ATO’s SMSF pension scare

One of the popular benefits of SMSFs has been their potential to defer capital gains tax forever. By accumulating assets in the accumulation phase, and not realising capital gains until the pension phase when the income tax rate is zero, no CGT ever becomes payable.

This is an important practical advantage of SMSFs over collective funds. Collective funds generally accrue CGT on unrealised capital gains in their unit prices, and in most cases (mainly due to system limitations) are unable to credit back when a member transfers to the pension phase.

It has also been an article of faith. So there were shockwaves last week when the ATO released a draft tax determination (TD 2013/D7 if you want to check it out), which suggested that this might not necessarily be the case.

Notwithstanding this is only a draft determination, it may signal a further tightening of concessions around tax exemptions for pension income. The determination applies to all complying super funds, including wraps where CGT deferrals can also be achieved, but most of the examples used by the ATO refer to SMSFs.

The topic gets technical very quickly: “to benefit from the exemption, an asset must be invested, held in reserve or otherwise dealt with for the sole purpose of enabling a fund to discharge liabilities payable in respect of superannuation income stream benefits, where the whole asset is so invested, held or dealt with.” And that single sentence has an additional three footnotes.

The ATO appears to be aiming at three issues of concern:

Timing: the realisation of assets soon after entering the pension phase, thus avoiding CGT.
Sole purpose: assets must be 100% invested for the sole purpose of providing pensions.
Indivisibility: no part of the asset can be invested for another purpose.

The part of the determination which has got people excited is paragraph 10. This states that if you dispose of an asset shortly after entering the pension phase, depending on the circumstances, the ATO might apply the Part IVA general tax avoidance provisions to disallow the capital gains tax exemption. That is a bombshell.

The determination works through a series of examples which highlights the need to clearly segregate pension assets and the complications in doing this successfully. Perhaps the most interesting is Example 5:

– An SMSF with 4 members: two of whom are retired and in pension phase, and two whom are still in accumulation phase.

– The value of the SMSF’s pension liabilities for the 2 pension members is $900,000 (based on an actuarial certification).

– The SMSF has ~$2m in assets, including a commercial property valued at $950,000.

Here’s the question – if the commercial property was sold, would the capital gains be exempt from tax?

According to the ATO, the answer is no, because even putting the timing issues to one side, the value of the property is more than the value of the SMSF’s pension liabilities. It’s an all or nothing situation so the property cannot be a segregated pension asset at all under these conditions. All the income it produces and any capital gains on its sale would be taxed at accumulation phase rates.
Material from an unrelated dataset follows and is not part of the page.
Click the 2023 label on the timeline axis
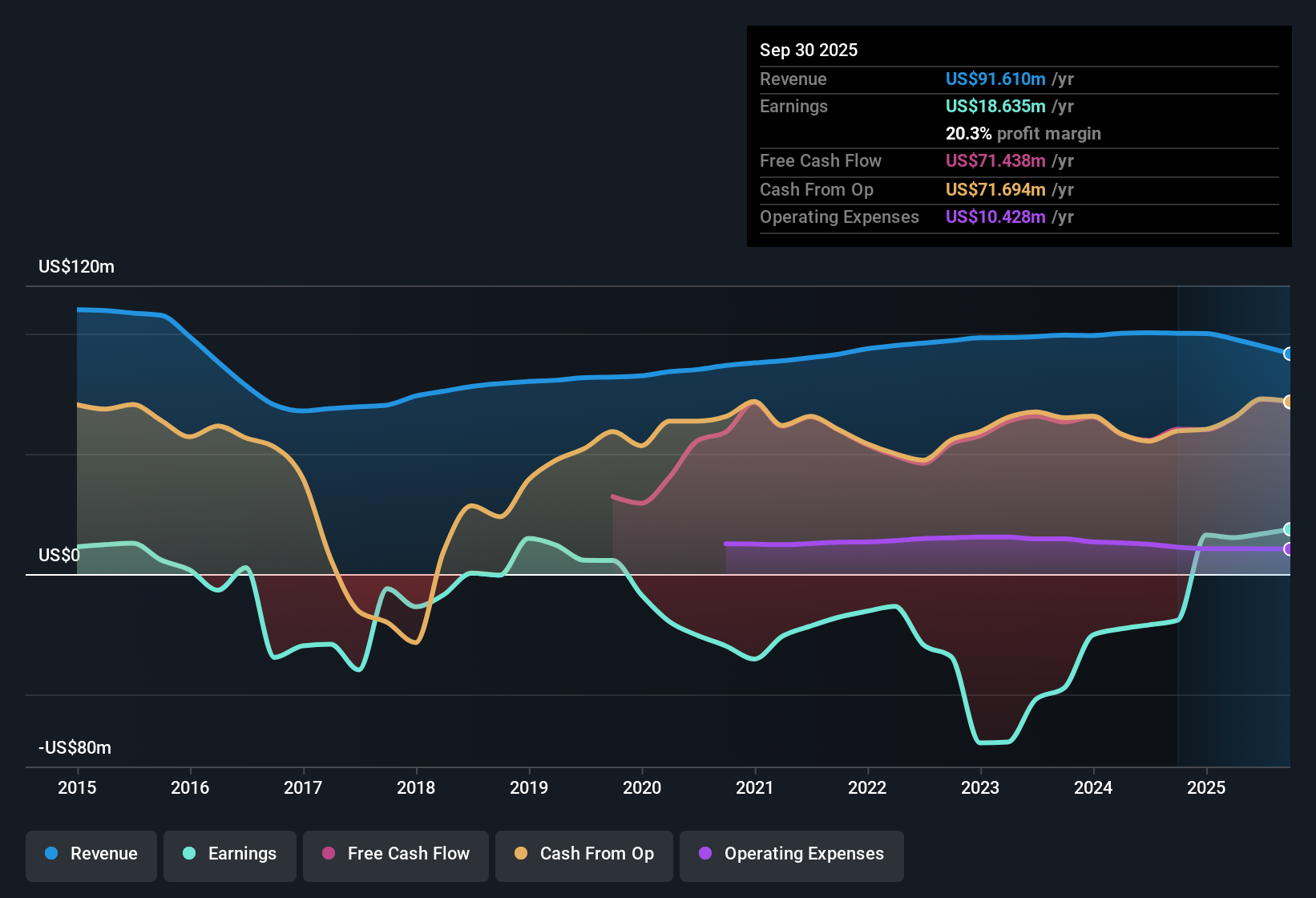Screen dimensions: 1316x898 [x=980, y=788]
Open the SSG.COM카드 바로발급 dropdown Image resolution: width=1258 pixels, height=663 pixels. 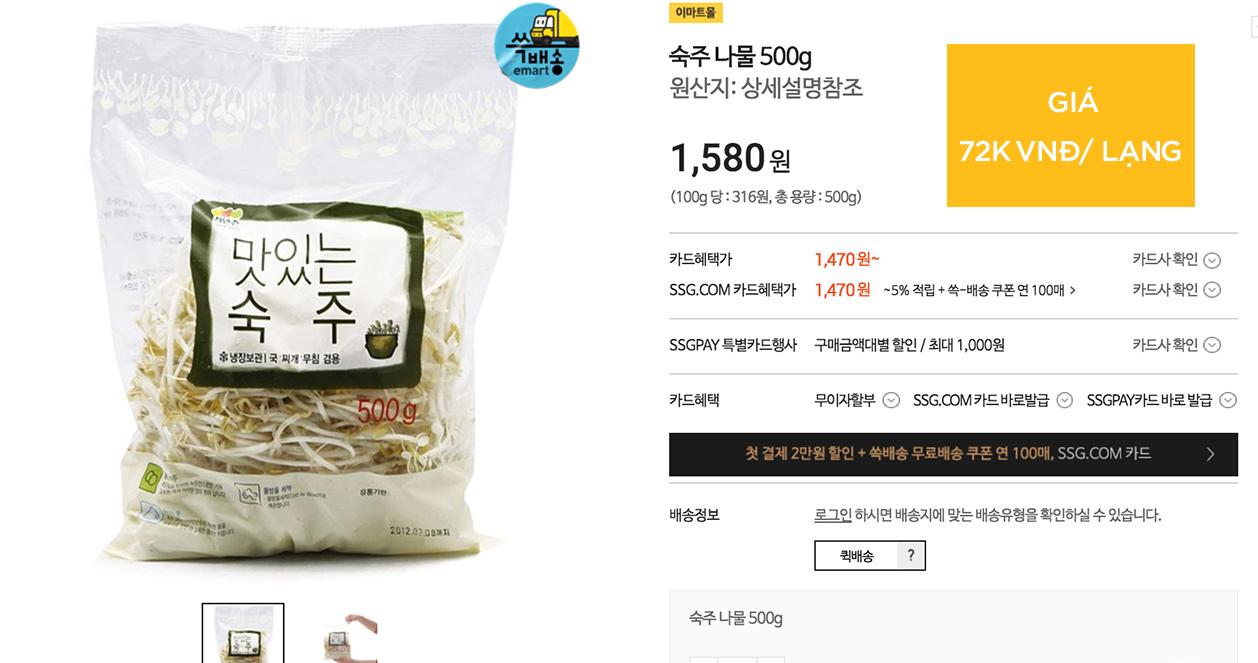point(993,400)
This hints at some significant problems. Say the situation was slightly different – the property worth ~$1.5m and other assets only $500,000. The SMSF has pension liabilities of $900,000 but can only get tax exemptions relating to the other assets of $500,000 because the property is ineligible.

Alternatively, consider a $1m SMSF with husband and wife members, where the primary asset is a single $750,000 property. Returns from the property may not be tax exempt until both members are retired and in pension phase. Where there is a large age gap between the members, that may cause issues.

These sound like extreme situations, but may become more common with increasing numbers of family SMSFs and large single assets such as geared real estate.

It’s a complex area, it’s only a draft determination, and not everyone agrees with the ATO’s views on the subject – noted super lawyer Noel Davis disputed them immediately via the AFR. But it’s an unpleasant surprise which does suggest that the exceptional flexibility of SMSFs and their effectiveness as tax planning vehicles are getting more attention from a revenue hungry government.